Pixel coordinate grounding data
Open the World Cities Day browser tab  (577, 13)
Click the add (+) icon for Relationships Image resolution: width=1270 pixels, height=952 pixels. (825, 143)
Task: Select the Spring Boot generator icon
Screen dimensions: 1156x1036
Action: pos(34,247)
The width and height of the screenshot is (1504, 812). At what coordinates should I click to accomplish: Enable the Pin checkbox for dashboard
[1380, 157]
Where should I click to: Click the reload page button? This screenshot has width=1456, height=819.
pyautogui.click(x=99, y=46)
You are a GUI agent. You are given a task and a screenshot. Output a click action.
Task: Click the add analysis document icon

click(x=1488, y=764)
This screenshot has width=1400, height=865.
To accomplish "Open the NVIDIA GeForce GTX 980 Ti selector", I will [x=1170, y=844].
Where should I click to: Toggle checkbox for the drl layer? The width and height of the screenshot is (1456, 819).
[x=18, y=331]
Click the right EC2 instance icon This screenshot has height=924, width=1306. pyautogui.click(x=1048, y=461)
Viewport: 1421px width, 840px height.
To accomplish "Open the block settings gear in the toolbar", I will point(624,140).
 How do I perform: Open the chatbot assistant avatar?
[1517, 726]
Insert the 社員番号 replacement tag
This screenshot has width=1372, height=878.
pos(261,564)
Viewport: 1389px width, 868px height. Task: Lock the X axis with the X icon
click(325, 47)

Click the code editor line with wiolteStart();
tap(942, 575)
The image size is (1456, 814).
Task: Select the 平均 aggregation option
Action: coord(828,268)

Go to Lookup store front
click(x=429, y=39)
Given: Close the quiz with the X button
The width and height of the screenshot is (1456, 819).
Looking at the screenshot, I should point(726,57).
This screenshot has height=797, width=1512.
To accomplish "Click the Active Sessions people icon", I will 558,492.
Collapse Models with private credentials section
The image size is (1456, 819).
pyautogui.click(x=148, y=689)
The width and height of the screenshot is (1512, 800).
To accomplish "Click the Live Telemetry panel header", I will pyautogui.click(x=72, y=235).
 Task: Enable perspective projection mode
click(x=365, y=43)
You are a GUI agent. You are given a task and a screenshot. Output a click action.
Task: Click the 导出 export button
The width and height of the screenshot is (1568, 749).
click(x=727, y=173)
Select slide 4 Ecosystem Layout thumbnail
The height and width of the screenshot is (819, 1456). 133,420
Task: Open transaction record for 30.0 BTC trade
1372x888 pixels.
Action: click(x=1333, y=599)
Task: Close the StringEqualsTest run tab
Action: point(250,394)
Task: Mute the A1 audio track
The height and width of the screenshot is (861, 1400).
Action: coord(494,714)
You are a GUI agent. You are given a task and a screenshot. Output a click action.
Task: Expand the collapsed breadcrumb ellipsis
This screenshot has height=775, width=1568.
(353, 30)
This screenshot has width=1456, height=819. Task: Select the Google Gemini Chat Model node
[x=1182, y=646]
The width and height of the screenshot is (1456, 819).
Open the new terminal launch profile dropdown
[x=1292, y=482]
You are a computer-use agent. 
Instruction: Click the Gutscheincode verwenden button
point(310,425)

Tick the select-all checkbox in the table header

*WHAT TO DO:*
All lines in the data above from the one with "Task: Enable perspective projection mode" through the one with "Task: Open transaction" must be repeated exactly, and no others.

*EXERCISE ANSWER:*
 Task: Enable perspective projection mode
click(x=365, y=43)
You are a GUI agent. You are given a task and a screenshot. Output a click action.
Task: Click the 导出 export button
The width and height of the screenshot is (1568, 749).
click(x=727, y=173)
Select slide 4 Ecosystem Layout thumbnail
The height and width of the screenshot is (819, 1456). 133,420
Task: Open transaction record for 30.0 BTC trade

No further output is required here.